Arrival. In the era of COVID-19, creating a welcoming and stress-free setting is more important than ever, because patients and caregivers are legitimately worried about becoming infected during these visits. Starting at the entrance, discreet, contactless temperature scanning and clear cues for social distancing can support the perception of wellness and overall well-being and start to put patients’ minds at ease. The addition of directional travel signs and messaging on protocols for hand hygiene, masks, and surface cleaning are also advised, as these unfamiliar practices have the potential to dramatically increase patient stress levels. Adoption of a concierge model where a staff member may serve as a roving greeter to screen arriving patients, provide guidance for

PPE, direct the check-in process and where to sit, and share next steps will likely be a much-appreciated courtesy.

Check-in. A quick and streamlined check-in process will increase consumer confidence and satisfaction. Healthcare operators can leverage existing electronic medical record systems to launch and promote portal-based check-in modules located front-and-center of the entry point of the facility to reduce interactions with staff and queuing (depending on the geometry of the waiting space). To relieve concern about touching a screen, practices may include the use of unsharpened pencils with erasers to interact with the touchscreen as well as providing disinfecting wipes.

Immediate rooming. By moving patients to exam rooms directly after check-in, the number of patients in common areas is reduced. If exam room capacity is not sufficient for immediate rooming for all patients, criteria should be developed for identifying special populations for this service (e.g., at-risk, immune suppressed, respiratory symptoms).

Waiting. While reducing or even eliminating waiting is ideal, additional strategies should be considered to ensure safety and well-being. Removing elements from common spaces such as literature, toys, and water dispensers that promote the spread of infection via shared surfaces will decrease the burden of cleaning. Patients will feel more comfortable if waiting zones aren’t crowded, so designers can develop alternate seating arrangements and take out some furniture. The addition of freestanding screens can also help achieve separation and reinforce distance between patients.

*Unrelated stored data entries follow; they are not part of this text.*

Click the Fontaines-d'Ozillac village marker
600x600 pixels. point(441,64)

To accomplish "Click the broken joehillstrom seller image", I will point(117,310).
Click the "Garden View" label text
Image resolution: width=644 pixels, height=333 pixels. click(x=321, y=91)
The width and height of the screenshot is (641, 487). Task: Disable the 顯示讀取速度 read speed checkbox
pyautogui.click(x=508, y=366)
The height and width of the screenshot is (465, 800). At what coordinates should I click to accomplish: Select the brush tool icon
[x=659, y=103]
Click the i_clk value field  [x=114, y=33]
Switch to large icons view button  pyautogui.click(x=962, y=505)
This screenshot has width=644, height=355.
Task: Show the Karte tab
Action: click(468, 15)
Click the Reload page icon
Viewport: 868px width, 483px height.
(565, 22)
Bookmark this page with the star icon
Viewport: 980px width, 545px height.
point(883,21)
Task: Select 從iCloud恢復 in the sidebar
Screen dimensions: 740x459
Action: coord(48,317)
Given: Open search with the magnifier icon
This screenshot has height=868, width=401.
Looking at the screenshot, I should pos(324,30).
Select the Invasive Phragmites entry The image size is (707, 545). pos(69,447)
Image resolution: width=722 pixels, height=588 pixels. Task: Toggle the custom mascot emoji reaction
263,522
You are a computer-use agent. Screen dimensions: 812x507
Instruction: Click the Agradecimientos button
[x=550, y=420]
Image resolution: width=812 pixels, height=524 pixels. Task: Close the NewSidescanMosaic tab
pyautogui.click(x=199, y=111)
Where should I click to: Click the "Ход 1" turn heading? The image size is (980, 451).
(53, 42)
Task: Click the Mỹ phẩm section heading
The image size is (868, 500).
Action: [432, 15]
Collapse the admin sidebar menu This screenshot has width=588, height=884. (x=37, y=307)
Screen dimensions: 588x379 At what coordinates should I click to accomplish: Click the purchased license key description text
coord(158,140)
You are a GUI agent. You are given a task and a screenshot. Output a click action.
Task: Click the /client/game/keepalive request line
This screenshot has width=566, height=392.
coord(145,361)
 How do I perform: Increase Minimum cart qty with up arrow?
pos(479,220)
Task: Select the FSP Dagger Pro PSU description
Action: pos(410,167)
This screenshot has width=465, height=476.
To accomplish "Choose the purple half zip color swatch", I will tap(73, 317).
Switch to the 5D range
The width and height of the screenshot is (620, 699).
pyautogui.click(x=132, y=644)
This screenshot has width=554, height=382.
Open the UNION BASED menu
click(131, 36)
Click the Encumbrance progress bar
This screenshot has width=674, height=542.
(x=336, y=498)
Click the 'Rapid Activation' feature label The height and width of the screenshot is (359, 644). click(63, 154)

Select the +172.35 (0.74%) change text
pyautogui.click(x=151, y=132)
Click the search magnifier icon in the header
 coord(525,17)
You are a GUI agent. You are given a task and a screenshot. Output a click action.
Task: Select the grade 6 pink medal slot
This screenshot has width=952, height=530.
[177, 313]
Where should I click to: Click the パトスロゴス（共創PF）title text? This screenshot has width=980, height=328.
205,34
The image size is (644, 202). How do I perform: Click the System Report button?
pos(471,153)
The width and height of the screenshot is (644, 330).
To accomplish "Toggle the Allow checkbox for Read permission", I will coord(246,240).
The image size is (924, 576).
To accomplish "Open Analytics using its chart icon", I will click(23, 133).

Exam/intake. An efficient and effective point-of-care workflow will minimize unnecessary patient and staff movement. In support of that, room layout, sink placement, exam table placement, and the consultation zone will be essential considerations. Collection of vitals and confirmation of medication lists and symptoms in the exam room instead of an intake zone will reduce patient moves (and cleaning). The addition of waterless sanitizer dispensers on both sides of exam room doors will help prevent the spread of infection. Reduction of staff moves in and out of the exam room can be achieved by stocking the room for a full shift. To improve patient and staff safety during this stage in the patient journey, consider active and passive infection control interventions, including UV-light self-cleaning keyboards and the adjustment of water flow sensors on faucets to encourage proper handwashing duration. Finally, staff should have all necessary resources, including after-visit summary printouts, scheduling capability, and wellness/post-visit educational materials, to complete all check-out activities while still in the exam room.

The path forward
Designers have a duty to work with their healthcare clients to reimagine the new normal in the outpatient setting. As we envision what that built environment will look like in the short, mid-, and long term of a COVID-19 world, we must address the very real risks of infection transmission in tandem with the psychosocial impact of experiencing our physical environments. In the process, we must not abandon our commitment to create environments that are welcoming and collaborative and promote healing and well-being.